So I really believed it had 1300lm. It's **
also brighter than my 5xXR-E R2.
Also the ST-50 you had did it really pull >2A tailcap pull?

It's a 60mm diameter glass

Edit: 
You're right there must be something wrong with the (claimed 1200lm)U2 XM-L @ 3A because my 2,5A XM-L T6 Ultrafire C8 scores 68lux which was rated at 850lm.
Still the SST-50 @ 5A scores 1,45times higher. 850lm x 1,45=1230lm so maybe 1000lm OTF? Or am I completely wrong ?


----------



## ergotelis (Jan 5, 2012)

HB021 said:


> I can retest making sure its on high but I think it's the reflector of solarforce that's keeping it from scoring higher. The trustfire st-50 appears to be 30% brighter than all my XML lights and my XM-L scored about 10% higher than my 2,8A P7.
> So I really believed it had 1300lm. It's **
> also brighter than my 5xXR-E R2.
> Also the ST-50 you had did it really pull >2A tailcap pull?
> ...



I couldn't help you finding a glass in these eshops, i think you should ask a local glass maker to find this diameter!
The flashlights pulls more than 2amp at the tailcap, can't remember exactly, but it was i think 2,2-2,4.
Exactly measuring the flashlights is a problem, i wish your trustfire was that powerful but i doubt it is, i haven't seen any sst50 flashlight with real more than 800-850 OTF. When i get my trustfire tr-j12 i will inform you about its performance, and possibly a good mod to do to give more power. Still, its performance, even if it is less than 2000 OTF, it is still very very good, maybe much better than 2300++,because the heat is being distributed the right way, so it might prolong its service time.
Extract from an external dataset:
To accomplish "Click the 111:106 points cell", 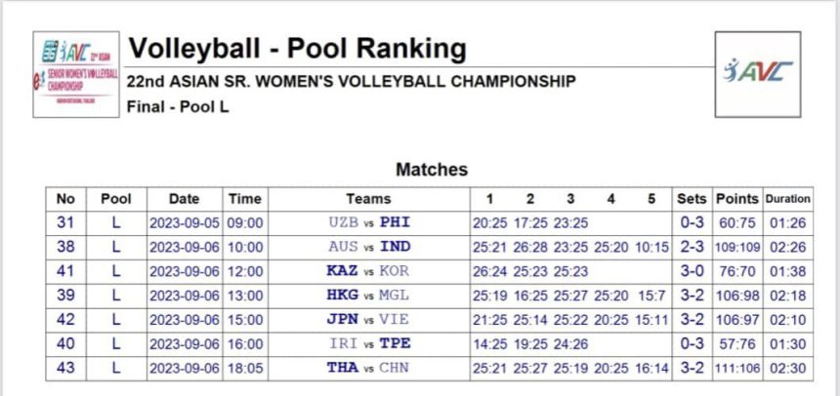I will [x=737, y=368].
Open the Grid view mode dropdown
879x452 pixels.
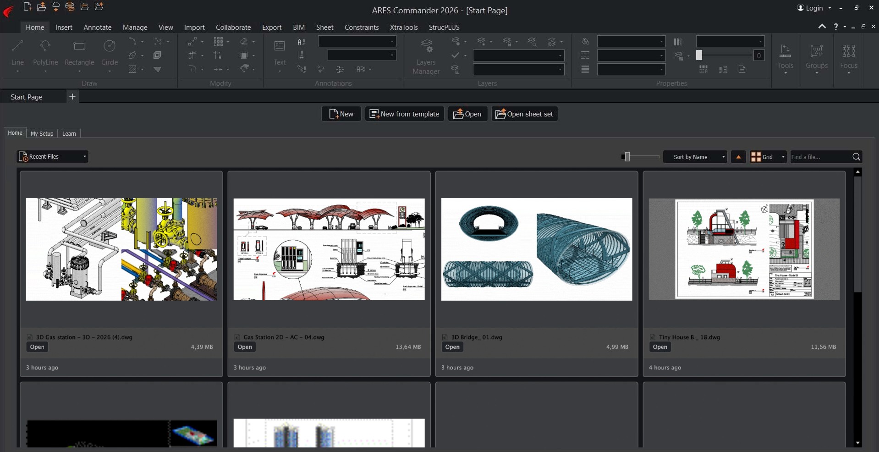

BTW i love your HID flashlight!!!


----------



## xed888 (Jan 5, 2012)

If someone gets the J12, could they compare it with the 3xT6 please? Or maybe the TK70 as well? I need to justify purchasing this light


----------



## ergotelis (Jan 5, 2012)

xed888 said:


> If someone gets the J12, could they compare it with the 3xT6 please? Or maybe the TK70 as well? I need to justify purchasing this light


I have Fenix tk70, trusfire Tr3T6(3*18650), skyray 3*t6, and a DRY 3*T6( on the way). WHen i get this one too i shall post some beamshots.


----------



## xed888 (Jan 5, 2012)

Sweet! Thanks mate. Eagerly waiting for that comparison.


----------



## HB021 (Jan 5, 2012)

ergotelis said:


> I have Fenix tk70, trusfire Tr3T6(3*18650), skyray 3*t6, and a DRY 3*T6( on the way). WHen i get this one too i shall post some beamshots.



I'd love to see that! 

It's not an HID flashlight it's my car hehe(rated at 17200lm).
Btw I have 4xQuad XM-L auxiliary lights(2,5A each) waiting to be mounted on car I can compare a single one to the TJ12 and see...


----------



## HB021 (Jan 5, 2012)

Temperature & lux test:
http://www.youtube.com/watch?v=BPfxCj3ZJz0
00:00 - 29C - 286lux
05:00 - 42C - 267lux
07:00 - 44C - 264lux
10:00 - 46C - 263lux

The heatsinking seems to be very effective, also it scored higher lux than my 2.5A quad XM-L driving light with same batteries. I'm very impressed by that!

http://www.youtube.com/watch?v=-bFxB3tlOVE


----------



## HB021 (Jan 7, 2012)

ergotelis said:


> I saw it, i am pretty sure your 3amp solarforce was on mid mode, or at least it is not fully powered. THe trustfire sst50(the same i had) had an ouput of 650 lumen, i wouldn't expect more than 720 with the best available sst50 led.
> Unfortunately, this mighty trustfire seems to need a driver mod!!!!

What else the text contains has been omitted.